►

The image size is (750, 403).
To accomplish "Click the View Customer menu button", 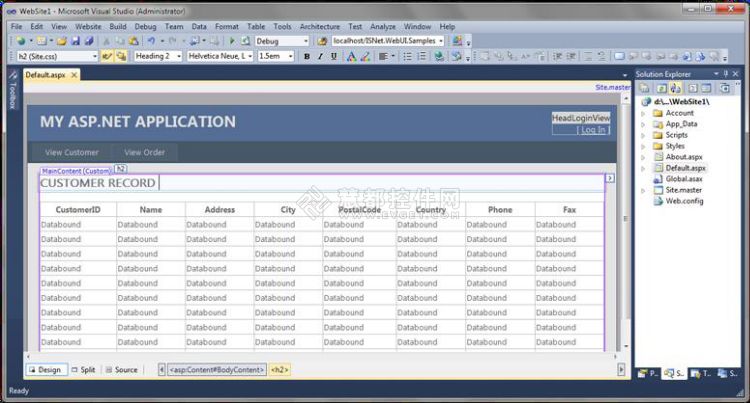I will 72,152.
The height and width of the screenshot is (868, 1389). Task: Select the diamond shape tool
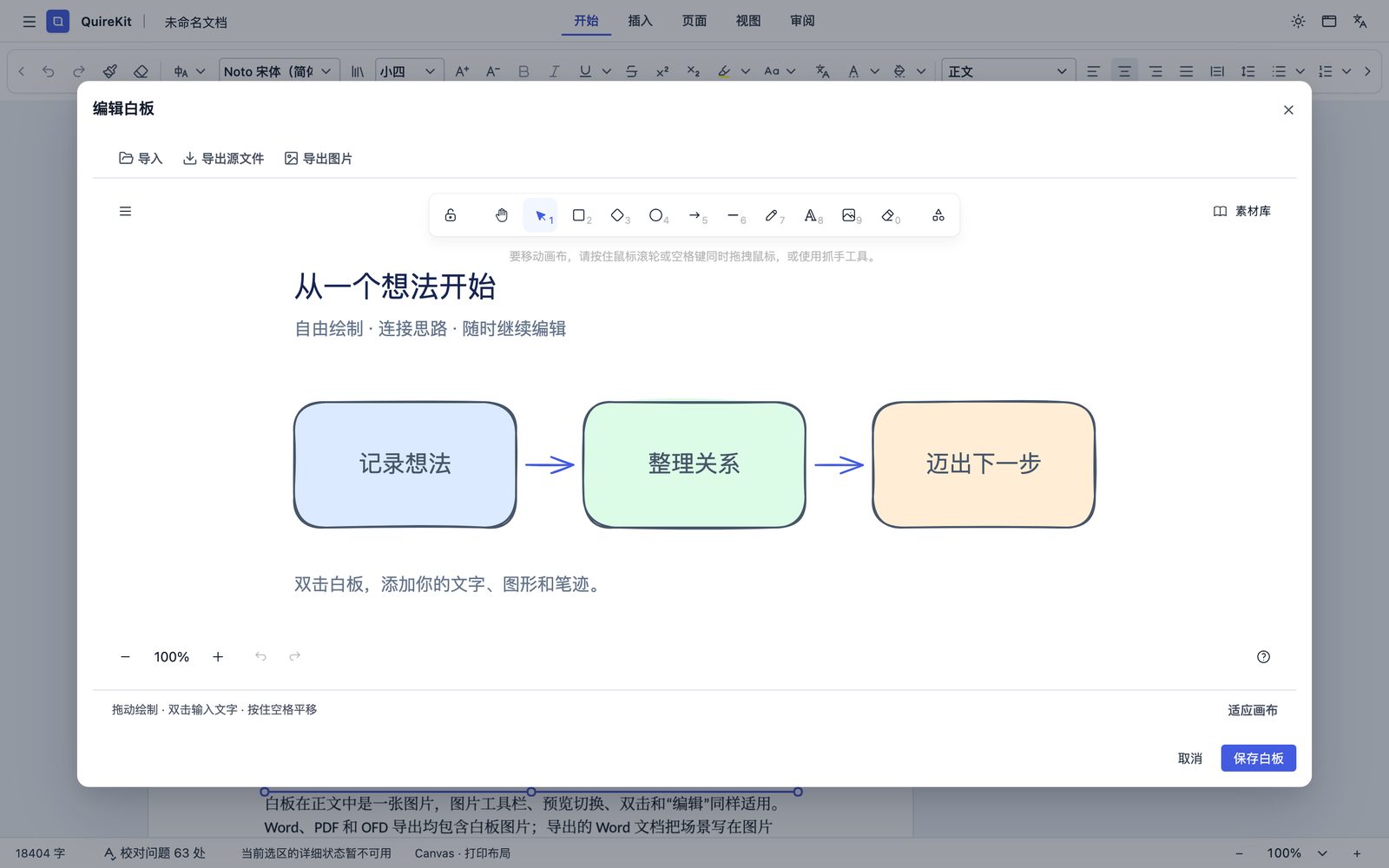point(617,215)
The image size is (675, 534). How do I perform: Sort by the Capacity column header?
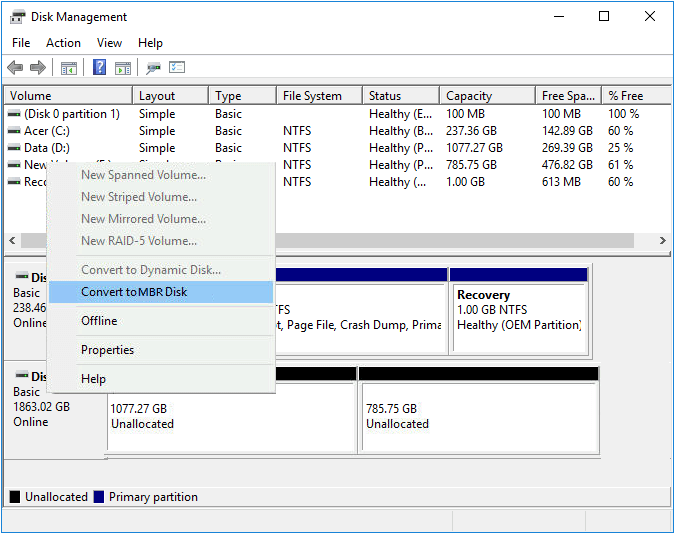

◄

Task requirements: Render the entries as a JSON list of strings, one string per line and no strings for blank lines, starting at the line that contains "The height and" and ending at the end of the entries. Leave the pictures out.

Task response:
[
  "The height and width of the screenshot is (868, 1389). Task: Select the diamond shape tool",
  "point(617,215)",
  "The image size is (675, 534). How do I perform: Sort by the Capacity column header?"
]